Besorgte PolitikerInnen

Noch akzentuierter scheint die Entfremdung vom Regionalblatt «Neue Luzerner Zeitung» (NLZ) in der Zentralschweiz vorangeschritten. Zumindest wenn man mit PolitikerInnen aus der Region spricht. «Hier wirft der Entscheid keine grossen Wellen», sagt Hans Stutz. Der grüne Kantonsparlamentarier und Journalist weiss auch, warum: «Ich kenne keinen Politiker, ob rechts, aus der Mitte oder links, der gut über die NLZ redet. Alle beklagen die schlechte Qualität. Wir denken hier: Es kann nur besser werden.»

Die WOZ unterhielt sich vor zwei Jahren mit einem bürgerlichen Politiker aus Luzern. Damals überlegten sich Parteien, Kantons- und Stadtregierung einen Gesprächsboykott mit der Redaktion, weil sie sich nicht ernst genommen fühlten und die Qualität der Berichterstattung kritisierten. Dennoch macht sich Stutz Sorgen über den Konzentrationsprozess: Schafft es der neue «Superchefredaktor», die so unterschiedlichen Regionen bundespolitisch adäquat abzubilden und alle relevanten politischen Kräfte zu berücksichtigen?

In der Ostschweiz ist die Zufriedenheit mit dem solide, aber eher langweilig gemachten Regionalblatt grösser. Der im Frühjahr abtretende Chefredaktor Philipp Landmark lässt alle relevanten politischen Kräfte zu Wort kommen, das einst freisinnige Blatt hat sich unter ihm als Forumszeitung etabliert. Hanspeter Spörri, der ehemalige «Bund»-Chefredaktor, der heute in Herisau lebt, schätzt das Blatt als verlässlich, solide und berechenbar. «Genau das, was ich von einer Tageszeitung erwarte: Orientierung. Klar, über Qualitätsverbesserungen kann man immer streiten.» Für ihn ist der jüngste Entscheid nicht per se schlecht. «Ich sehe das durchaus als Chance. Gelingt es Hollenstein, die Kräfte zu bündeln, die regionalen Aspekte und Akteure angemessen zu berücksichtigen und die Regionalredaktionen einzubinden, kann das die beiden Zeitungen stärken.»

Andere Ostschweizer sind weniger zuversichtlich. Der St. Galler Regierungspräsident Beni Würth (CVP) sagt: «Dass die Regionalberichterstattung im gleichen Mass stattfindet, davon gehen wir aus. Mehr Sorgen bereitet uns, ob die regionale Optik bei bundespolitischen Themen die Rolle spielt, die sie bisher im ‹Tagblatt› spielt.» St. Gallen sei im Gegensatz zur Zentralschweiz ein Grenzkanton, allein daraus ergebe sich eine andere Perspektive auf viele bundespolitische Themen. So betrachteten die Tiefsteuerkantone der Innerschweiz den Finanzausgleich völlig anders als die Ostschweizer Kantone. Daran und an weiteres will die Regierung demnächst bei einem Treffen mit NZZ-Verantwortlichen erinnern.

> BEREITGESTELLTE DATEN
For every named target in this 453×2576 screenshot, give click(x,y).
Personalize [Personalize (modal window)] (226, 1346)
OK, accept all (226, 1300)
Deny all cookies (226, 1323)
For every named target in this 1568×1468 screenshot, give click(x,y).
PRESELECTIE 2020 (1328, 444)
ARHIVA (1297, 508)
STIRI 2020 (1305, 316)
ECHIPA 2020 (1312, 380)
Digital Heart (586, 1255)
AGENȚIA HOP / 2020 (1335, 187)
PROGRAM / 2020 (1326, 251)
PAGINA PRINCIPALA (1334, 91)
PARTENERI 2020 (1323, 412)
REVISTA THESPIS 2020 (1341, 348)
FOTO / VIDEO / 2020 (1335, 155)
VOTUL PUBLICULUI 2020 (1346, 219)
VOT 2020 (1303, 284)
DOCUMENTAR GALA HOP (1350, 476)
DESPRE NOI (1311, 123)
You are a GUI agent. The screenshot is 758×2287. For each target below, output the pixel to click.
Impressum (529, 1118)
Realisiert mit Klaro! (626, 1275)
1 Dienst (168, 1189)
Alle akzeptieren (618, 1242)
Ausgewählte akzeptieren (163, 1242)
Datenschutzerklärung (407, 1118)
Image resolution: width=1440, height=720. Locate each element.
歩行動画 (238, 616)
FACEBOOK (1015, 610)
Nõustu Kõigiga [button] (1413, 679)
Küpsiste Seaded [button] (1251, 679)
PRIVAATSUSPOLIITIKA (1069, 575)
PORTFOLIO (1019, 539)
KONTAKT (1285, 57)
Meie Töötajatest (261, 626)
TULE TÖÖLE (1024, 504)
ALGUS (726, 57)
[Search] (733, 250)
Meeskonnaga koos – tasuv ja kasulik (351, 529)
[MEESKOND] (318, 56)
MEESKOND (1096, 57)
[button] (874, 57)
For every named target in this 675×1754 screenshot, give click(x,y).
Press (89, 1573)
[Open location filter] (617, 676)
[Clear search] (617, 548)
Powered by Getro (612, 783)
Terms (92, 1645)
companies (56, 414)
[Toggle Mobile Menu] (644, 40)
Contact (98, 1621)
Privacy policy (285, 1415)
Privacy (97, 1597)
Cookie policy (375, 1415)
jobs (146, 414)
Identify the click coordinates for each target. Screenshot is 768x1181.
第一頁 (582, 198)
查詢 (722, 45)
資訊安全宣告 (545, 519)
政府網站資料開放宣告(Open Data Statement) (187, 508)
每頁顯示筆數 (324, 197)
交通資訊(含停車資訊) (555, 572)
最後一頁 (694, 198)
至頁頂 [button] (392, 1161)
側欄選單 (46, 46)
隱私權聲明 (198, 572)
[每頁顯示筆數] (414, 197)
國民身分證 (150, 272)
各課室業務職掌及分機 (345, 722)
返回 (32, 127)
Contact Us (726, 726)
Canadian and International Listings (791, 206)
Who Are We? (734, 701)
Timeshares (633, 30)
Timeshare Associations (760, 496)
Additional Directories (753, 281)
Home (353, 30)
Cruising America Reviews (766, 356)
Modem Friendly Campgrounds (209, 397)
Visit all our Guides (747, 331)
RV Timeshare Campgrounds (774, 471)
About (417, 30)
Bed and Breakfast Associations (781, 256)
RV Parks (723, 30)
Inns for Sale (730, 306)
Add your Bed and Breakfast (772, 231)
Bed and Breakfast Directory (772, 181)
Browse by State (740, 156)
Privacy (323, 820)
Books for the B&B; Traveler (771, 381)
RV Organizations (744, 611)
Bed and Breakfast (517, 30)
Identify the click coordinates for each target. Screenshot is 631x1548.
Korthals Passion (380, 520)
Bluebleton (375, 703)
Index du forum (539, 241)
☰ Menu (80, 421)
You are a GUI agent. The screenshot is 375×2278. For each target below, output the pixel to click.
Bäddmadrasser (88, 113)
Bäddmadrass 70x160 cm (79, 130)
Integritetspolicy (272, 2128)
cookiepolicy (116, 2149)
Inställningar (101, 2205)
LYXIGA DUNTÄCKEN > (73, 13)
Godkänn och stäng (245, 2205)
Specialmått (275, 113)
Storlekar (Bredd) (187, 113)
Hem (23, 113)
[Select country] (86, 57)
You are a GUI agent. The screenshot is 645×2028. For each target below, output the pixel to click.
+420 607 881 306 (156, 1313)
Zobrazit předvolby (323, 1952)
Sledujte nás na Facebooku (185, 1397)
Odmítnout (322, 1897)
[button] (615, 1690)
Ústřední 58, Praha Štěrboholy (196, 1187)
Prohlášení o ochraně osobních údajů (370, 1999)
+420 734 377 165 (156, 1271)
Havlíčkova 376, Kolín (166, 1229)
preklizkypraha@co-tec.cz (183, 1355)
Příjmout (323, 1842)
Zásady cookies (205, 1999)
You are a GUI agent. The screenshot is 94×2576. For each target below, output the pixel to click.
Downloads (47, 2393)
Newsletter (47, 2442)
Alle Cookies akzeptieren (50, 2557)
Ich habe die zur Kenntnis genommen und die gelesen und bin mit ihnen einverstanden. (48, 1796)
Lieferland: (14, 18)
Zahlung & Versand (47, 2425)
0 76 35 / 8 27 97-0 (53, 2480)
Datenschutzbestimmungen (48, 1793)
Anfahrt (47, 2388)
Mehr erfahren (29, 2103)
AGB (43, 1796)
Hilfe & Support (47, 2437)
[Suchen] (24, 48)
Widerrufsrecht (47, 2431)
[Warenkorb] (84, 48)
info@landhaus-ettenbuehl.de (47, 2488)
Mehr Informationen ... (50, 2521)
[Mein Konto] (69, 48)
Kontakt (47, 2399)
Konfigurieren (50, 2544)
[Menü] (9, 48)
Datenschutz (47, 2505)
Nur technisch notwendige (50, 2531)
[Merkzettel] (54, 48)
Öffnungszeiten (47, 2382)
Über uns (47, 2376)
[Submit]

> ARBEITSAUFTRAG
Setzen Sie den Artikel über die Reaktionen von Politikern aus der Zentral- und Ostschweiz auf den neuen gemeinsamen Chefredaktor von NLZ und «Tagblatt» im Anschluss an seinen letzten Satz fort.

> ANTWORTFELD
Ziemlich skeptisch sind auch FDP-VertreterInnen. Etwa Sven Bradke, der stellvertretende Parteipräsident der FDP St. Gallen: «Wir bedauern ausserordentlich, dass wir keinen eigenen Chefredaktor als Ansprechpartner mehr haben, der die Verhältnisse und die Menschen kennt.» Er hoffe, dass der gemeinsame Mantel nicht einen journalistischen «Einheitsbrei» produziere, der die Unterschiede der Regionen verwische.

Nächste Sparrunde?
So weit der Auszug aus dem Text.